Pixel coordinate grounding data:
****
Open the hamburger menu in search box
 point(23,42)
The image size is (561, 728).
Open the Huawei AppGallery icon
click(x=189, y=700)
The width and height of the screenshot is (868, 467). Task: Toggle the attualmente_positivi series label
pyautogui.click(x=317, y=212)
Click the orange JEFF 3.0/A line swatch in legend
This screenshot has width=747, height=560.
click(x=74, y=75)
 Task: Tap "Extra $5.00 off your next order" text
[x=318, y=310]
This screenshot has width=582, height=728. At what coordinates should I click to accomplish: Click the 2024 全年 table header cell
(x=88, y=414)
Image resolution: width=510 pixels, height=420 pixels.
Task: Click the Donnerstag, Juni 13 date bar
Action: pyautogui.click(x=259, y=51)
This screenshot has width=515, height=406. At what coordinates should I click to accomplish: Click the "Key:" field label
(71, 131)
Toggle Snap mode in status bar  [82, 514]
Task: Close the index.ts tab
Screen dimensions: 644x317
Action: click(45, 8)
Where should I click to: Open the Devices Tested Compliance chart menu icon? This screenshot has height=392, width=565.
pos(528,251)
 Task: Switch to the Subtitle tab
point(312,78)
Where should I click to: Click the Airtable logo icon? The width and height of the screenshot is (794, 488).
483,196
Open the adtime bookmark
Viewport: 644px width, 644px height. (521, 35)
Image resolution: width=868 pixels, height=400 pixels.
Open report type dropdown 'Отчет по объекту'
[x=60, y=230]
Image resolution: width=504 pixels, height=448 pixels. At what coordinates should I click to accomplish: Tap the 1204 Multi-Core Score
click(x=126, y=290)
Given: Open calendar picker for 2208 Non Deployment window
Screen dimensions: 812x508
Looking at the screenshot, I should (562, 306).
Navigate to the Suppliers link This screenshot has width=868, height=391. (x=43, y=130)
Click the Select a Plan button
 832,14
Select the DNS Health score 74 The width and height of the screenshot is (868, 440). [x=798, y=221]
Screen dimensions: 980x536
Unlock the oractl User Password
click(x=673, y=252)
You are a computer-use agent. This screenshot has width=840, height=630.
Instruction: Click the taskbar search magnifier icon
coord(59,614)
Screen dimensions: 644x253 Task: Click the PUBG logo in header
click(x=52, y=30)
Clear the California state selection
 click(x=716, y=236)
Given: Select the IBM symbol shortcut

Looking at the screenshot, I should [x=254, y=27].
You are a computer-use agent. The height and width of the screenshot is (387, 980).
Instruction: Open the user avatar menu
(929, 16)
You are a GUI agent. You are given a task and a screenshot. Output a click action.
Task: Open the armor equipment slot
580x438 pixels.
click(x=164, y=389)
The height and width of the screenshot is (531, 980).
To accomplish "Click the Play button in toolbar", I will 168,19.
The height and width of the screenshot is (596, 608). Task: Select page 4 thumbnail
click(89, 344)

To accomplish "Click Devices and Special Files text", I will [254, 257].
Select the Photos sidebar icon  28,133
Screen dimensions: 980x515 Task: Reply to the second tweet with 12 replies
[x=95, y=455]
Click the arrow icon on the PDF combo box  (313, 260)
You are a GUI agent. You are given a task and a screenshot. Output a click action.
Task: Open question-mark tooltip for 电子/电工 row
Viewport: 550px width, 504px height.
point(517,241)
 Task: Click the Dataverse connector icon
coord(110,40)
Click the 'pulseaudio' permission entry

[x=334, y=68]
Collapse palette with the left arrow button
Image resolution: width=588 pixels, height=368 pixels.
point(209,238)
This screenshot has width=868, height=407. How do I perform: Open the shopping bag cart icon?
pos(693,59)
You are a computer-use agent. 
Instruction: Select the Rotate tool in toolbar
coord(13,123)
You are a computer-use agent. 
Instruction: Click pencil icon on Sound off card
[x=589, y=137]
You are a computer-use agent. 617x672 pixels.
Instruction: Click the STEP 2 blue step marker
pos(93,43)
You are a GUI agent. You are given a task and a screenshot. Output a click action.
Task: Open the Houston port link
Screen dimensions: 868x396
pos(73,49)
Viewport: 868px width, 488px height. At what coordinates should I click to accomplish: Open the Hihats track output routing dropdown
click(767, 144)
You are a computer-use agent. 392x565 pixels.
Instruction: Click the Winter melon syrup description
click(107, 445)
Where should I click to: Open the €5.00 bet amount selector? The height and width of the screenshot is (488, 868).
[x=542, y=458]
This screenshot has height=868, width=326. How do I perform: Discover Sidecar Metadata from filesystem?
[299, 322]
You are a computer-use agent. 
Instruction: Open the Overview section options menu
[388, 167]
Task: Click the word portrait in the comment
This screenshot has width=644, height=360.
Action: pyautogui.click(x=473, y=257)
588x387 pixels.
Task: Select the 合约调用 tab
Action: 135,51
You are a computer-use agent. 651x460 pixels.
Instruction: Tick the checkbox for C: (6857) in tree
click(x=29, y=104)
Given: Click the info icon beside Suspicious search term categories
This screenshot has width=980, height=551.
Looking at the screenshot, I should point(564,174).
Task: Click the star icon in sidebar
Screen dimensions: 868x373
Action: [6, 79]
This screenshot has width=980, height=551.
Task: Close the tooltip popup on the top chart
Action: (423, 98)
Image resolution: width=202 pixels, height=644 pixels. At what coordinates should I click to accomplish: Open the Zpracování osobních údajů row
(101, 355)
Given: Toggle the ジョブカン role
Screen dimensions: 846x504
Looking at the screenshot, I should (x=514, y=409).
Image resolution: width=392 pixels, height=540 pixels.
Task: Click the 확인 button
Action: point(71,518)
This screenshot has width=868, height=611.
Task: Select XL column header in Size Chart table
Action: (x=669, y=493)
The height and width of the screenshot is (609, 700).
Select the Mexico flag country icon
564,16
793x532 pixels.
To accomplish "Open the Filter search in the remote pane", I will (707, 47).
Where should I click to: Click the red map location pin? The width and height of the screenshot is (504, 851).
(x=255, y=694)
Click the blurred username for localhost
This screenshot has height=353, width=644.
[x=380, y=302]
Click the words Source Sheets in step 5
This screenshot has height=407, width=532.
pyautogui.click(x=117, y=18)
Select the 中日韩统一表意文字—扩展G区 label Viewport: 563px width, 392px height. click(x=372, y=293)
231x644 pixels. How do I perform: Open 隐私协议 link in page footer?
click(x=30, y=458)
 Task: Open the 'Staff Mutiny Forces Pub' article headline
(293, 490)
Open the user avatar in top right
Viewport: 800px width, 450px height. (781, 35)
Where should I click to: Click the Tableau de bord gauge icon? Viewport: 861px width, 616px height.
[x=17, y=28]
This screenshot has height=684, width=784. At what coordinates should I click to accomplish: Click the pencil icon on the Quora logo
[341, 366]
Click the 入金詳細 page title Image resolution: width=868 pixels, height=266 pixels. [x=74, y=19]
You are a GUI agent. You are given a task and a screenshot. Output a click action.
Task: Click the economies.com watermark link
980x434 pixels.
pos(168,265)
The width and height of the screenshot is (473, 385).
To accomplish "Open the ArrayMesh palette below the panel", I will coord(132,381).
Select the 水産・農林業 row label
****
EXERCISE GOAL: Taking the line containing "Task: Click the economies.com watermark link" as the first, please return it and every line after it through the end of the entries, exactly and only those.

TASK RESULT:
Task: Click the economies.com watermark link
980x434 pixels.
pos(168,265)
The width and height of the screenshot is (473, 385).
To accomplish "Open the ArrayMesh palette below the panel", I will coord(132,381).
Select the 水産・農林業 row label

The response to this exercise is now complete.